=== STATED GOAL ===
Begin at the line that has "Expand the Еще menu in the main toolbar" and copy every line through the end of the rows exactly as they appear. Omit the pictures from your answer.

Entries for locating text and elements
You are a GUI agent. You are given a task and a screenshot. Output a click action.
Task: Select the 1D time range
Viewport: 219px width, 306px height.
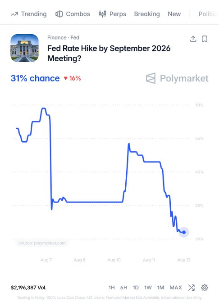[x=136, y=288]
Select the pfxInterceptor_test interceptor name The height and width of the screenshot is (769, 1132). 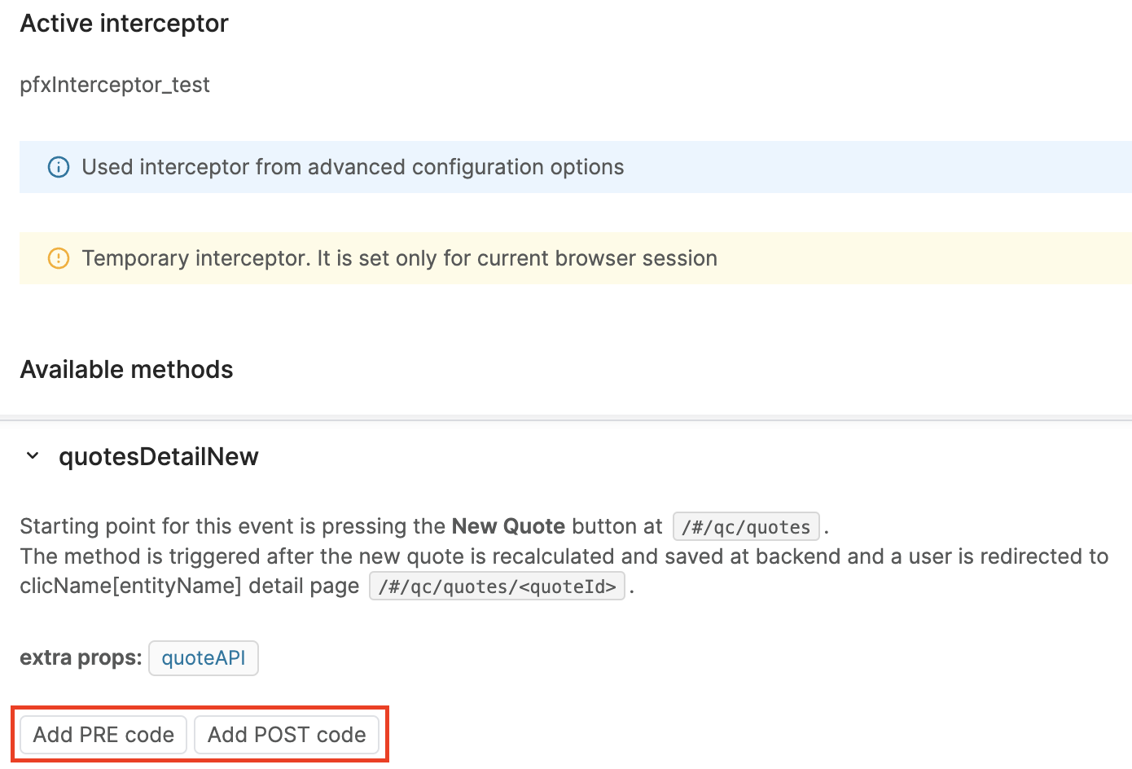[x=115, y=85]
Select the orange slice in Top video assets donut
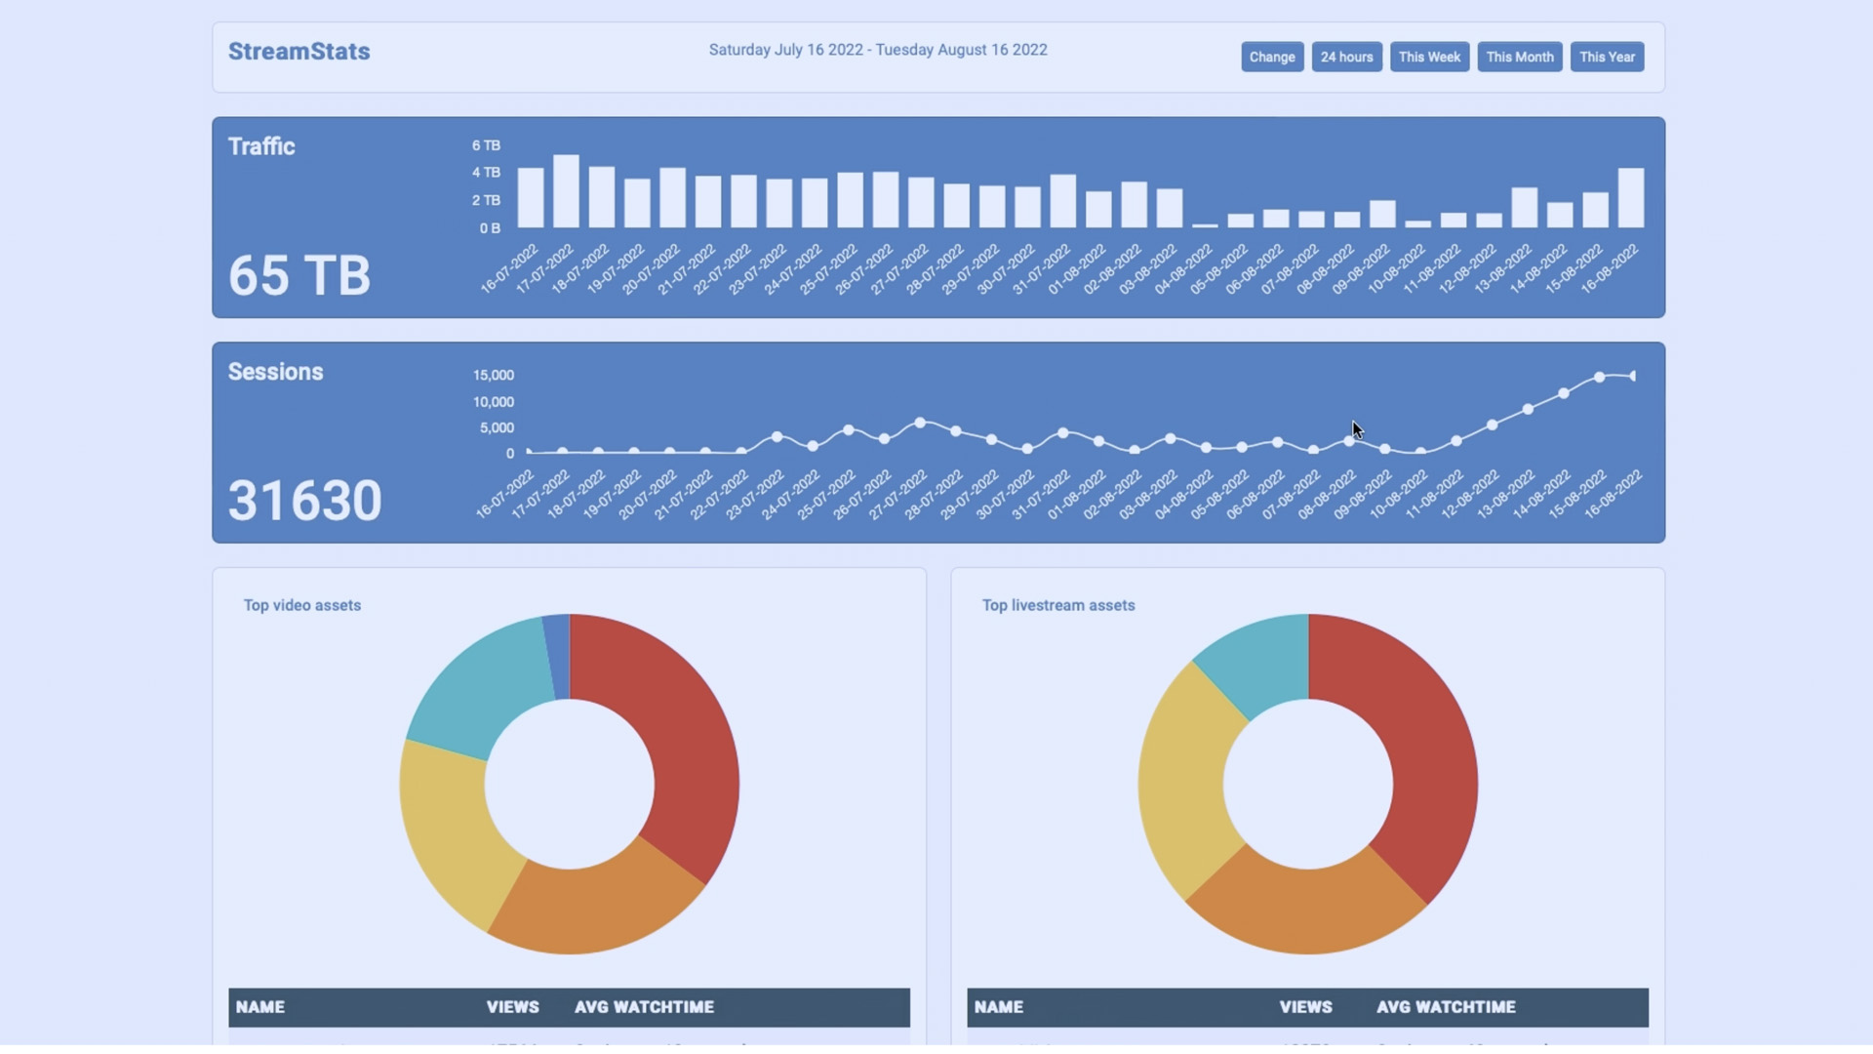 [585, 908]
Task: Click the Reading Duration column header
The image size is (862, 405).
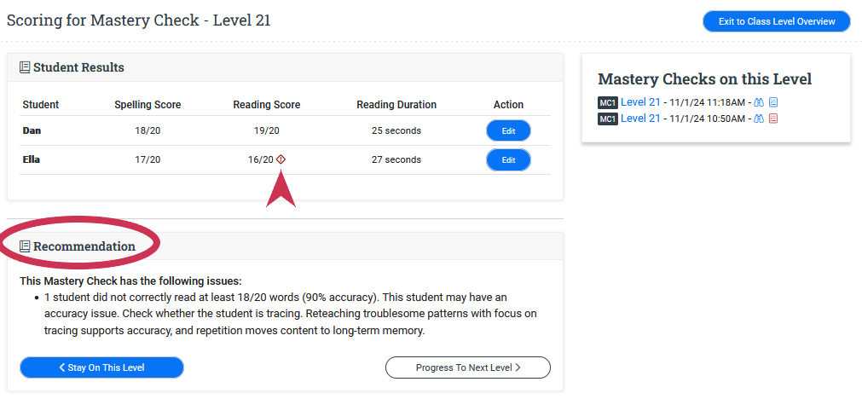Action: pos(396,105)
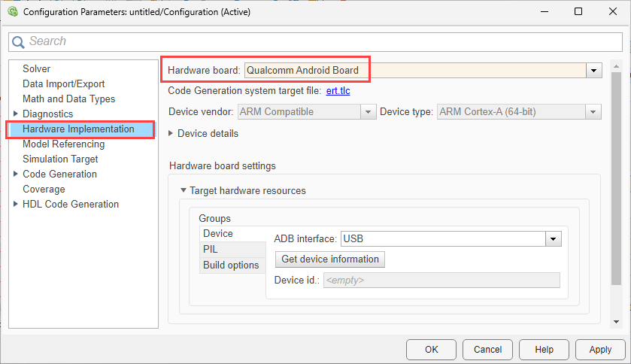Go to Math and Data Types
This screenshot has height=364, width=631.
[68, 99]
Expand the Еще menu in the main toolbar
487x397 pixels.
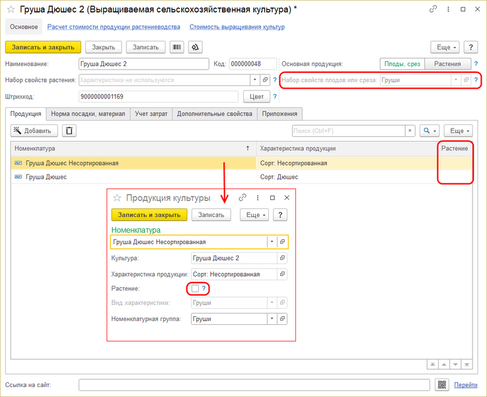click(445, 47)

=== REPLY TO THE TASK ===
Expand the Еще menu in the main toolbar
487x397 pixels.
click(445, 47)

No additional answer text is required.